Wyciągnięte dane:
━━━━━━━━━━

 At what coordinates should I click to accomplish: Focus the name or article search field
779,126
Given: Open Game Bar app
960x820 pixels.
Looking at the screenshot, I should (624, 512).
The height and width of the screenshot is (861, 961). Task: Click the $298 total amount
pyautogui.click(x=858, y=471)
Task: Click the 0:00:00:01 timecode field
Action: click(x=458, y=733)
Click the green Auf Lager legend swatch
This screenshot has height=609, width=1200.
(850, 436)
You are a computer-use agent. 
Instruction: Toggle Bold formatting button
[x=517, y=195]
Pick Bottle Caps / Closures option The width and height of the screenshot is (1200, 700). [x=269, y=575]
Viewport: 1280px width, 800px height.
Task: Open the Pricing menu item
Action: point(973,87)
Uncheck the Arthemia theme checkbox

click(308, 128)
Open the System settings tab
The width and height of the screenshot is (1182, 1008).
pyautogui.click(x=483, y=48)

━━━━━━━━━━

Wybierz z danych wszystkie wiersze, w których pojawia się słowo "height".

> Odpowiedź
The height and width of the screenshot is (861, 961). Task: Click the $298 total amount
This screenshot has height=609, width=1200.
Pick Bottle Caps / Closures option The width and height of the screenshot is (1200, 700). [x=269, y=575]
Viewport: 1280px width, 800px height.
The width and height of the screenshot is (1182, 1008).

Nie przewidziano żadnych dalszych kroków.